-- RECORDS TO USE follows --
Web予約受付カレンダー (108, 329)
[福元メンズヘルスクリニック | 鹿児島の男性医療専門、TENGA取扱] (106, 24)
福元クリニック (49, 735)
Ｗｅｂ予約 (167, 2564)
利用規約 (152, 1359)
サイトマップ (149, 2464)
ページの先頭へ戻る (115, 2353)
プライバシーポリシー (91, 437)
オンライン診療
-- RECORDS TO USE concluded --
TO DO:
Nothing in the data may be left out. Copy all of it exactly.

YOUR SOLUTION:
Web予約受付カレンダー (108, 329)
[福元メンズヘルスクリニック | 鹿児島の男性医療専門、TENGA取扱] (106, 24)
福元クリニック (49, 735)
Ｗｅｂ予約 (167, 2564)
利用規約 (152, 1359)
サイトマップ (149, 2464)
ページの先頭へ戻る (115, 2353)
プライバシーポリシー (91, 437)
オンライン診療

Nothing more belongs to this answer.